Our ethnographic observations lent confidence to the claim that our microsocieties exhibited true cultural evolution. For example, a tradition of using pencil and paper to try combinations of letters for more difficult anagrams developed spontaneously in several different groups. If one person tried this, other group members usually adopted the innovation for a number of generations. The technique seldom quickened solution of anagrams and hence always died out. As we predicted, variation in behavior from group to group was considerable, because individual dispositions injected much variation into group behavior. In pilot runs not used in the analyses here, we discovered that the propensity of groups to talk among themselves varied greatly in the first few generations. If early participants tended to be shy, little talk occurred until an extrovert broke the ice. To minimize this particular variation, we emphasized in the instructions that talking was permitted at all times. Even after this change, spontaneous socializing seemed to depend on chance inclusion of talkative individuals, their impact persisting after they left the group.

Often particular individuals were responsible for discovering the pattern of the environmental contingencies (i.e., the game's structure). Most participants showed relatively little curiosity about them. In two of our pilot experiments (not the final procedure, but with 2-min time-outs) groups got into a rigid pattern of choosing only blue. In both sessions, the experimenter eventually forced some red choices on the group. Despite these forced choices, the participants usually failed to notice that red choices resulted in no time-out, and the group immediately went back to choosing blue. Although at least half of participants wore watches, efforts to time time-outs and calculate their payoff consequences were relatively few and often desultory, producing the myth making shown in Fig. 4. Typically, an individual who correctly guessed the length of the time-out and its payoff consequences was responsible for initiating a tradition of accurate rule giving. Even among these individuals, a highly analytical approach was unusual. The making of new rules seemed to rely usually on an intuitive balancing of the time-out punishment against the monetary reinforcement, rather than on a more formal approach. These results agree with Henrich's (in press) contention that maintaining complex cultural traits in a population depends on rare gifted innovators. Perhaps if participants were drawn from courses in economics or engineering, rather than psychology, results would differ.

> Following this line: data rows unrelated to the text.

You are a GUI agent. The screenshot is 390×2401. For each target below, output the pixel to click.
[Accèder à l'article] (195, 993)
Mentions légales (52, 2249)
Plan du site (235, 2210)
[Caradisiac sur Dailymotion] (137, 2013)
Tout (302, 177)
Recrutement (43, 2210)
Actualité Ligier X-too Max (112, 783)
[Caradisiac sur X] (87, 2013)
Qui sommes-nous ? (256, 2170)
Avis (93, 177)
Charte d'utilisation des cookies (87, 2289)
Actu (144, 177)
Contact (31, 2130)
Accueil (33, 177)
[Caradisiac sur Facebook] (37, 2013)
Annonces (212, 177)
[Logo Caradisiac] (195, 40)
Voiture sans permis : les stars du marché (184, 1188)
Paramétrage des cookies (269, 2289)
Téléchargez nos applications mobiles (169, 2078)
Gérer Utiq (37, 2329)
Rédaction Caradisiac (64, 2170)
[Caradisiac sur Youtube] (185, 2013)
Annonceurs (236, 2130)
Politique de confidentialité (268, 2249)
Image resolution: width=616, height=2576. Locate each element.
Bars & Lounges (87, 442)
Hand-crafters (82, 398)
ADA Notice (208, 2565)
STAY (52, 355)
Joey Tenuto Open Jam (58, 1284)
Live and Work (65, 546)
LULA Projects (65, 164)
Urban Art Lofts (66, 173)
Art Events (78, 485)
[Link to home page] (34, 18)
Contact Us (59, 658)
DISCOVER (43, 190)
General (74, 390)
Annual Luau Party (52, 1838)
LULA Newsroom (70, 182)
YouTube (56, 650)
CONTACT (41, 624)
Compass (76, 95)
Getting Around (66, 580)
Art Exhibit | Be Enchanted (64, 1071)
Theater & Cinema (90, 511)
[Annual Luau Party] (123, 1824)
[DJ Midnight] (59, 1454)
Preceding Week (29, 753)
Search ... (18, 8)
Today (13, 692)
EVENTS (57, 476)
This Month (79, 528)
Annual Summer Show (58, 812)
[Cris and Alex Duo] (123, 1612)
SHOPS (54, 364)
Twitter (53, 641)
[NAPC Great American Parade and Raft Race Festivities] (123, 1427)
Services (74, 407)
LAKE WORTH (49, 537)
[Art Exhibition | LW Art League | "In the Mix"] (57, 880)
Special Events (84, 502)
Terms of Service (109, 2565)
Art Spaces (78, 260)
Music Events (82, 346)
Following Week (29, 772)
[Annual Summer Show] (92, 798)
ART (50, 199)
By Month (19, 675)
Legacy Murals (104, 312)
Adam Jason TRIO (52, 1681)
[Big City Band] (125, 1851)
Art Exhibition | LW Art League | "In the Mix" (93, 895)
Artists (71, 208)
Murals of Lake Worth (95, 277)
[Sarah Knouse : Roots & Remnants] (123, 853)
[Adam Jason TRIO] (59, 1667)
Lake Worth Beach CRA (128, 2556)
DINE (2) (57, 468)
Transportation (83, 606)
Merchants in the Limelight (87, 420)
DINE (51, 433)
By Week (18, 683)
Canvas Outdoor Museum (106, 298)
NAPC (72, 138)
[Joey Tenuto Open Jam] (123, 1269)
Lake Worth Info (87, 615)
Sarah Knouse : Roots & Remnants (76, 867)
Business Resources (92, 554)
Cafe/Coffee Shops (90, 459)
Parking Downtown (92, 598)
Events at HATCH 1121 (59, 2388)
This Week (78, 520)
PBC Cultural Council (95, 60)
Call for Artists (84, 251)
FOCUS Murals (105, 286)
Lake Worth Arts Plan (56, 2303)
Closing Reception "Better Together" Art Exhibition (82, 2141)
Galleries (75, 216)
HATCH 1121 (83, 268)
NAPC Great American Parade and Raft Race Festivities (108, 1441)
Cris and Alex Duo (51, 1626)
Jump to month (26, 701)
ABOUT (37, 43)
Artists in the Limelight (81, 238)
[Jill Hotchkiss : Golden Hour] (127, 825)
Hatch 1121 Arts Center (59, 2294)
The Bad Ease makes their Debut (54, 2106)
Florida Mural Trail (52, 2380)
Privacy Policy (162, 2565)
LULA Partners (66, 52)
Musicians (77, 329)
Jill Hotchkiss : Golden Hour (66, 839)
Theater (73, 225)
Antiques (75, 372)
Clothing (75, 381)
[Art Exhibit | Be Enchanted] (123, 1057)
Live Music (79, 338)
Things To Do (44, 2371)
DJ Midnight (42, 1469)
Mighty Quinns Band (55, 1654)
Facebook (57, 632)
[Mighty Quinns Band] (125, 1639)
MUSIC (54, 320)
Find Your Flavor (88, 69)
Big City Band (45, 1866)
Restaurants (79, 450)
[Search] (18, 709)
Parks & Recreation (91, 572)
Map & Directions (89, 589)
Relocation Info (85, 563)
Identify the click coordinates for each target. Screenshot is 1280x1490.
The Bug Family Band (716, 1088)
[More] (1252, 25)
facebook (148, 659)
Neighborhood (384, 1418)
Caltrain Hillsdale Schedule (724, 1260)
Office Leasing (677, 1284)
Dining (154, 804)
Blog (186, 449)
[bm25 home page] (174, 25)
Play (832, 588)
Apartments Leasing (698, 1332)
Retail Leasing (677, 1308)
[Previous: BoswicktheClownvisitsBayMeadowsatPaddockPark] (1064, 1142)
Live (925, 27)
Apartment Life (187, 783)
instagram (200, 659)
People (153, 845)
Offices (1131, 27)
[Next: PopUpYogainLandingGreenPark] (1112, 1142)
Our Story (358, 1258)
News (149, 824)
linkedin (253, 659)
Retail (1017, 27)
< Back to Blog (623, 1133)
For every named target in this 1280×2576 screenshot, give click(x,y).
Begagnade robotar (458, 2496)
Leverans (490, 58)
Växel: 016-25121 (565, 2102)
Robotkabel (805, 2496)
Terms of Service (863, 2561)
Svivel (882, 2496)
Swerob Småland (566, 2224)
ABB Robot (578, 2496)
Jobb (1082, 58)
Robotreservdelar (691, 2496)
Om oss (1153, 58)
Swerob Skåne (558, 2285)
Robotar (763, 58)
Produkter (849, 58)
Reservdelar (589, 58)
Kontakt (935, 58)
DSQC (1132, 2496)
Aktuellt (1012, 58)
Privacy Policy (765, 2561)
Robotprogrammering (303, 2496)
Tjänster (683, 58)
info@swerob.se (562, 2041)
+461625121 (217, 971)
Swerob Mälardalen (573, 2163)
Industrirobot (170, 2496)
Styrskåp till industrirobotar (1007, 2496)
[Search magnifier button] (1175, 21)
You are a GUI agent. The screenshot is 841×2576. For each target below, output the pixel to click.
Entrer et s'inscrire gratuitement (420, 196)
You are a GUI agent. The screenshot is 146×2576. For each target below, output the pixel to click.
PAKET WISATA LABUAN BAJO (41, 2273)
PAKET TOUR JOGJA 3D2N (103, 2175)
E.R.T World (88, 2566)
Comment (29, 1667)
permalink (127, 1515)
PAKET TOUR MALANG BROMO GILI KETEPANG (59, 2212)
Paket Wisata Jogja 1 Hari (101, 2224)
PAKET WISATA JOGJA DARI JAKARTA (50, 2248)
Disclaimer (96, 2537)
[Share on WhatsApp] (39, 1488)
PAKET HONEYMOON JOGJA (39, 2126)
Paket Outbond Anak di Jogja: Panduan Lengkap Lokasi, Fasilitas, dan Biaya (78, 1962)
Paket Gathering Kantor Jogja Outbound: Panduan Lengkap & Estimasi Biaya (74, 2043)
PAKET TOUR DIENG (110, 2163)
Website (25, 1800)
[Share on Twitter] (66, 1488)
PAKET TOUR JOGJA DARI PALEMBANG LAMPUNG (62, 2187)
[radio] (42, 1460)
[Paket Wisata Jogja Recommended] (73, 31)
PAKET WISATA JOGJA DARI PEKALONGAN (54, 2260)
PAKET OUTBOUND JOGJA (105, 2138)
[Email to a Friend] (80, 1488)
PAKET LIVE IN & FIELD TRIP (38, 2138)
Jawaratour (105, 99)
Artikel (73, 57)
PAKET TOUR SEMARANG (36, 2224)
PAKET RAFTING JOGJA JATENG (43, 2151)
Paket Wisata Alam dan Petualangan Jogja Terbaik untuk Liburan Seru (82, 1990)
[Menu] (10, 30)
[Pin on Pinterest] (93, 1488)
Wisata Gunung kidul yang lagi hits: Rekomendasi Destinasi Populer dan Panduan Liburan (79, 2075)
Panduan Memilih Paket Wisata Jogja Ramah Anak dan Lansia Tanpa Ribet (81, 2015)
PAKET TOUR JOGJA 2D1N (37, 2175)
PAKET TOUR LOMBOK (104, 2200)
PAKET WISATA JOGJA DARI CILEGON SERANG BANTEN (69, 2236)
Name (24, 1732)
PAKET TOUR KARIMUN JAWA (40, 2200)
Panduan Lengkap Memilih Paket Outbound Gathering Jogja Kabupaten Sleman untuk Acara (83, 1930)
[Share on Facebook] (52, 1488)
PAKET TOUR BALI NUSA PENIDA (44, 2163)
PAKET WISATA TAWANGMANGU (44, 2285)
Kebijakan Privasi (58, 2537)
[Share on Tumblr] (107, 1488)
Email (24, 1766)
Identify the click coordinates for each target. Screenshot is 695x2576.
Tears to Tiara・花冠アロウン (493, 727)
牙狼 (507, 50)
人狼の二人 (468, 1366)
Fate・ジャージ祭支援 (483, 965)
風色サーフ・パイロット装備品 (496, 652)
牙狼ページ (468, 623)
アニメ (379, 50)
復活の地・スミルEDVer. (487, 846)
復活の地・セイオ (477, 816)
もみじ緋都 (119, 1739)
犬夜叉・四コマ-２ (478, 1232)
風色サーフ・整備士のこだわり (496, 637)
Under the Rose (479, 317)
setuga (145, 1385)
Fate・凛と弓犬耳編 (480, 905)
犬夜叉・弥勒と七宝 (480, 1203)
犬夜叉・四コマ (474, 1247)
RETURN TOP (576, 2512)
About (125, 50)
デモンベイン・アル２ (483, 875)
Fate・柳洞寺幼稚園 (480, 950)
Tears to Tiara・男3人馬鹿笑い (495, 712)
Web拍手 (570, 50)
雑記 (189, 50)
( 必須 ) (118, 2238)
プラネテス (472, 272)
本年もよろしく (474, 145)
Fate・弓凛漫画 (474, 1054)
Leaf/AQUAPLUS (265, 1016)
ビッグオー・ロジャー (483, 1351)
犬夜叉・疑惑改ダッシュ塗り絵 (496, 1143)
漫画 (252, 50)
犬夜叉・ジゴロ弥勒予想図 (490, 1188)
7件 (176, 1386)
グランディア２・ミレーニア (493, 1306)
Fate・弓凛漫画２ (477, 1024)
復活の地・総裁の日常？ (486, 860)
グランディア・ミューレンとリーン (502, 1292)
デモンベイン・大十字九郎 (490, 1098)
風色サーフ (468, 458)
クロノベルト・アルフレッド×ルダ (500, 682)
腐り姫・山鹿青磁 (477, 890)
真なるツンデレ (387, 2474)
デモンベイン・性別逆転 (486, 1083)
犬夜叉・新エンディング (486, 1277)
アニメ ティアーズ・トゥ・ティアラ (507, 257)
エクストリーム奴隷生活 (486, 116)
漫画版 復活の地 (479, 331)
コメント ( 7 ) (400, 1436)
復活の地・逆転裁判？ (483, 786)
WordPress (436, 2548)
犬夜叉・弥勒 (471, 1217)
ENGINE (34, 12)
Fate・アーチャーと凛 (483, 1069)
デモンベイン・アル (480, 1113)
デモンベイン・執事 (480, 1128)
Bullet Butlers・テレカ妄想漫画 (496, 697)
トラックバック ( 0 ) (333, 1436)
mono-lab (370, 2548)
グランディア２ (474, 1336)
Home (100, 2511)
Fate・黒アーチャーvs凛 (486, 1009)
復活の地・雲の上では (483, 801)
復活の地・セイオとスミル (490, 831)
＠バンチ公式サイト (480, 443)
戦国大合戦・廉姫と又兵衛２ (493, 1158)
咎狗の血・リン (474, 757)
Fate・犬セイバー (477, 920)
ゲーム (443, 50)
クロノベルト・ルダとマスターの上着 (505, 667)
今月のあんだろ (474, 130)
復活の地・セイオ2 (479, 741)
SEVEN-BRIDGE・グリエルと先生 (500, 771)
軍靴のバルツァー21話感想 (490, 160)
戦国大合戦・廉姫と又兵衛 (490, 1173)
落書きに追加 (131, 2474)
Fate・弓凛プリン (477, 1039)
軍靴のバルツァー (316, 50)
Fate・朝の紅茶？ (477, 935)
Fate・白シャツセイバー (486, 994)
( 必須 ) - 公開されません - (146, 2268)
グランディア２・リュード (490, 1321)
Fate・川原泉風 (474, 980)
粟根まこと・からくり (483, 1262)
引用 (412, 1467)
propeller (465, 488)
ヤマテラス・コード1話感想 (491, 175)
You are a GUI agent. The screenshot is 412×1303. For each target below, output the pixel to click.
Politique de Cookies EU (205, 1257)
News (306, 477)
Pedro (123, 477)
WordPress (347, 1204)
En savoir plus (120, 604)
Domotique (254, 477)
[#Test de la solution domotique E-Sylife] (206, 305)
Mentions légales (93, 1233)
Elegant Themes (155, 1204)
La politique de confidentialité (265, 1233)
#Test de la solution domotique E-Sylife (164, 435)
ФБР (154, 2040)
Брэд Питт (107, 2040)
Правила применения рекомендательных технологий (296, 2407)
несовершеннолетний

In summary, the methods described here offer the possibility of studying evolution of cultural traditions in the laboratory, even in populations as small as four. Using these results with contingencies that encourage cooperation as a baseline, we envision many possible experiments for the future. One line of investigation would be to search for evolved predispositions that are strong enough to interfere with the evolution of adaptive traditions such as dominate our results. Another would be to study the effects of different task requirements on cultural transmission. In the experiments reported here, the need to reach consensus on choice motivated socialization. If individuals could pick and solve their own anagrams, their earnings would depend less on other members' choices, and senior participants might be less inclined to socialize newcomers, that is, to engage in rule giving on a newcomer's arrival. Henrich and Gil-White (2001), however, suggest that inexperienced individuals adaptively grant prestige to the experienced to induce instruction. Individuals in our experiments often complimented successful anagram solvers; such behavior would be adaptive (i.e., reinforced) if it induced instruction from them. Still other types of tasks might be studied, such as social prisoners' dilemma or commons games. Populations might also be set to tasks that permit the cumulative evolution of complex adaptations. Longer term traditions might be allowed to evolve by recruiting the final generation in one day's experiment to return another day to continue the population (Boyd & Richerson, 1996). The possibilities seem to be limited only by researchers' imaginations.